Di luar media, BI aktif di sejumlah organisasi: KNPI, IMM dan Pemuda Pancasila. Tahun 2014 lalu, ia ingin merasakan dunia politik, mencalonkan diri sebagai Dewan Perwakilan Daerah (DPD) Dapil Provinsi Maluku Utara. Di panggung yang masih disesaki ketidakjujuran ini, ia berhasil merebut hati rakyat hingga masuk delapan besar, daftar PAW.
Pergaulannya luas menembus sekat-sekat primordial. Ia pun tahu bahwa tak semua kawan atau sahabat itu sejati. Di antara mereka termasuk yang ia “besarkan” di posisi strategis, ada yang “bertopeng,” yang suatu waktu—karena demi kepentingan pribadi, “melupakan jasanya,” dengan gampang “melukainya” dari segala arah. Tapi, BI, seperti prinsip Jusuf Kalla,”satu musuh berlebihan, 100 kawan masih kurang.” Atau seperti Mahatma Gandi, “kejahatan tak perlu dibalas dengan kejahatan,” agar tetap menjadi manusia bermartabat di semesta.
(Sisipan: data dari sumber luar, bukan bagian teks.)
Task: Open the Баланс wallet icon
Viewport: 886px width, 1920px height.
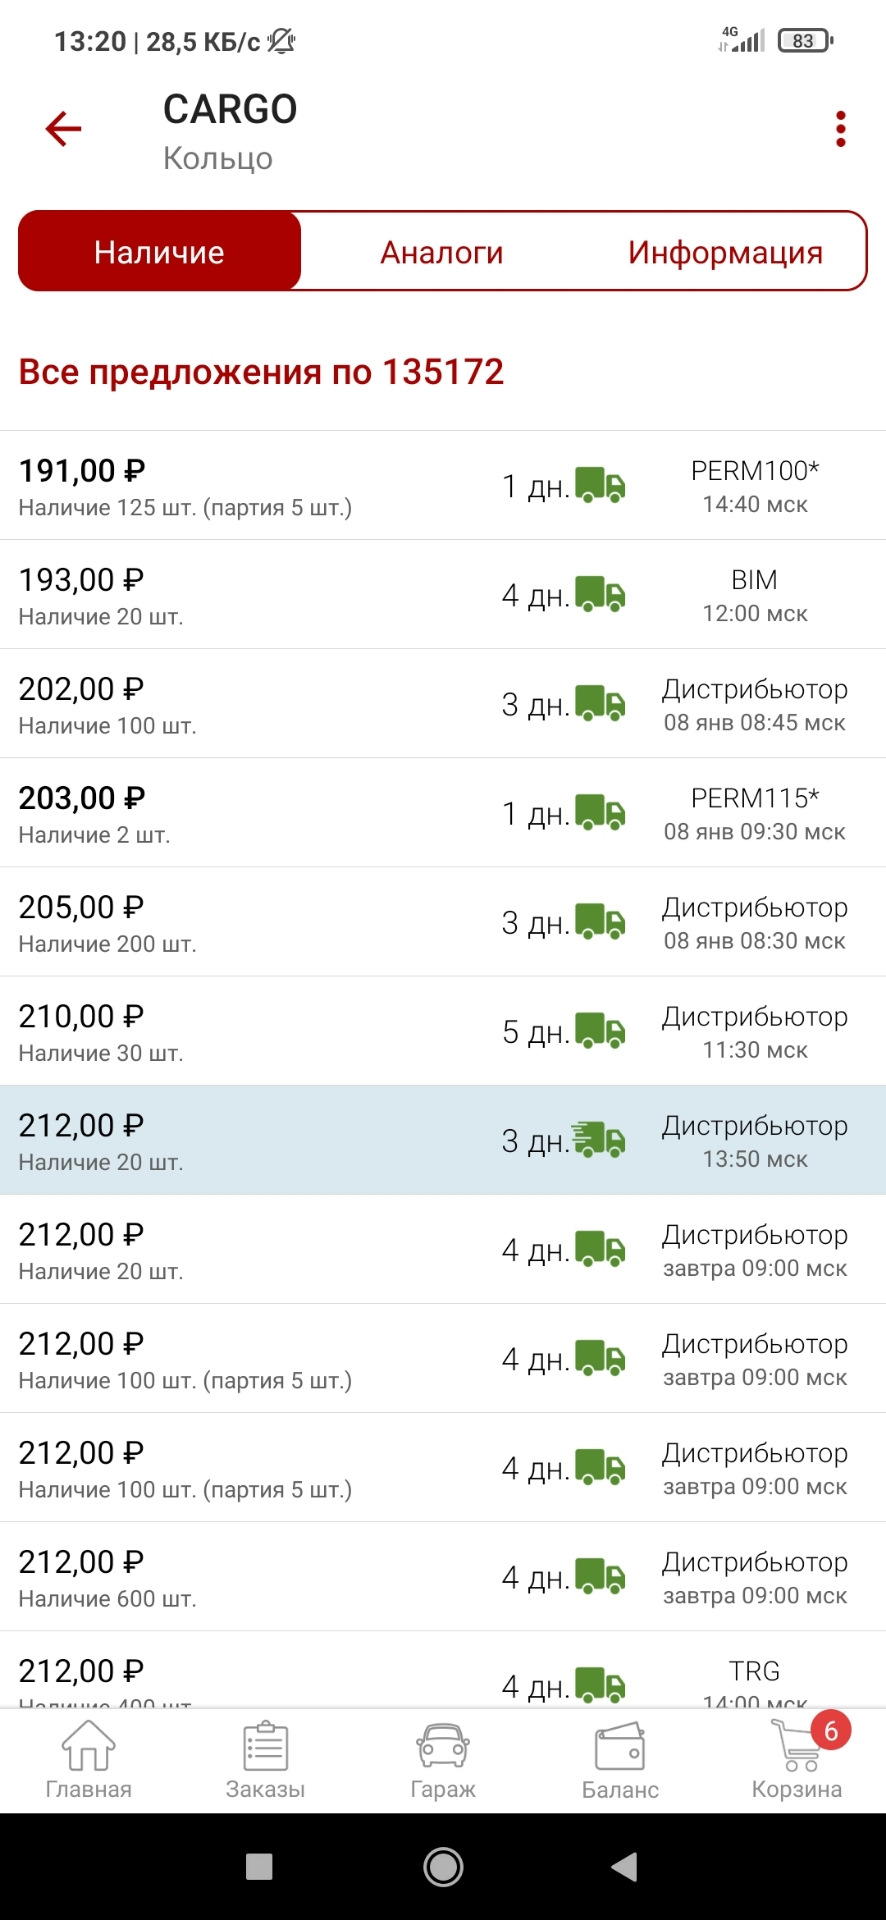Action: pos(620,1760)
Sisi lain seorang BI ialah suka berbagi. Manusia adalah mahluk sosial, tapi tak semua berjiwa sosial. Awal meniti karier jurnalistik, sekalipun dengan gaji sangat pas-pasan, setiap akhir pekan BI kerap mengundang kawan-kawan jurnalistik di Tabloid Cermin Reformasi menyuruput kopi, kue dan menyantap hidangan khas di rumah yang pernah ditumpangi ketika itu. Sebuah rumah kecil berlantai tanah yang dibenderangi pelita di malam hari.
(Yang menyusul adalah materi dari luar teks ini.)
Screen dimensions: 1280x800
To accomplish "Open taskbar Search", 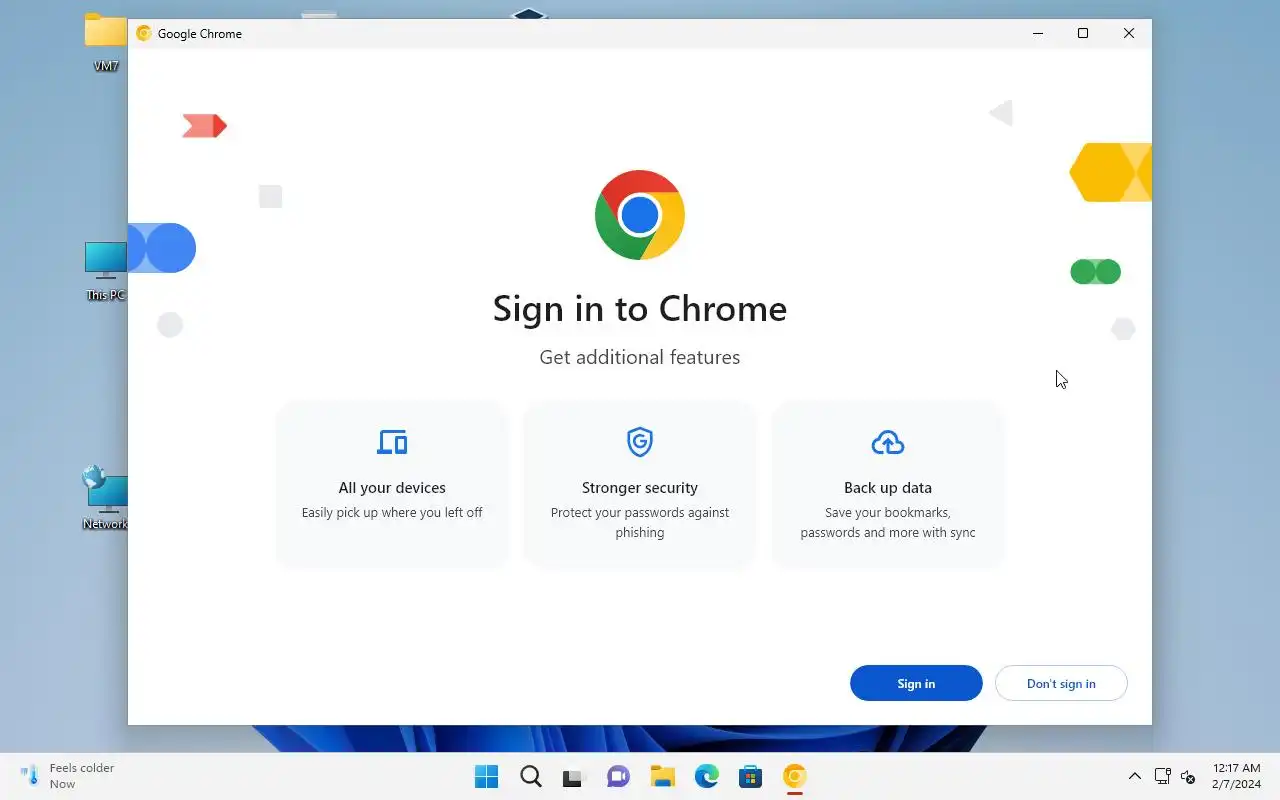I will pyautogui.click(x=531, y=776).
Meminjam istilah Steven R. Covey, habit (kebiasaan) berbagi itu masih ia rawat sampai kini. Bahkan kawan-kawan yang bukan jurnalis pun merasakannya. Langkah yang tak kalah penting ditempuhnya ialah Posko Malut beberapa kali berbagi dengan orang-orang tak mampu di Kota Ternate. Dalam ajaran agama Islam disebut kesalehan sosial.
Kendati sebagai bos pemilik media, BI tak menampakkan “kebesarannya” di hadapan kedua orangtua maupun anak istrinya. Sebagai anak, ia tetap menghormati dan mengabdi pada ayah ibunya. Sebagai ayah, ia menumpahkan kasih sayangnya, bercengkrama dengan dua buah hatinya yang dicintai. Sebagai suami, tetap menghormati dan membantu sang istri. Mulai dari mengantar istri belanja, membersihkan rumah dan cuci piring…hahaha. Fans berat pesepakbola ternama Neymar Jr, ini mengenakan celana pendek, kaus oblong.
Menapaki jejak DI, tentu butuh waktu, kesungguhan dan kerja keras. Dua media yang telah didirikan, kepemimpinan, aktif di organisasi, pergaulan luas, kebesaran jiwa, berbagi kebaikan, berbakti pada orangtua dan sayangi keluarga, jadi modal penting bagi BI untuk mewudukan impiannya seperti sang idola.
Tulisan singkat ini tak bermaksud melebih-lebihkan derajat BI yang kerap disapa bos Bur, Bur Posko, yang lahir dan besar di desa terpencil. Bukan pula dari keluarga berada. Tinggi rendahnya derajat manusia ditentukan Tuhan. Manusia sebatas berusaha penuh kesungguhan, lalu bertawakkal pada Tuhan.
Terlepas dari kekurangannya sebagai manusia, mahluk ciptaan Tuhan yang paling sempurna di antara semua ciptaan-Nya, BI telah berbuat untuk orang banyak. “Sebaik-baik manusia ialah yang bermanfaat bagi orang banyak,” demikian petuah Nabi. Kanvas hidup yang ia goreskan akan menginspirasi orang lain untuk menapaki jejaknya, sebagaimana ia menapaki jejak Dahlan Iskan yang dikaguminya hingga kini.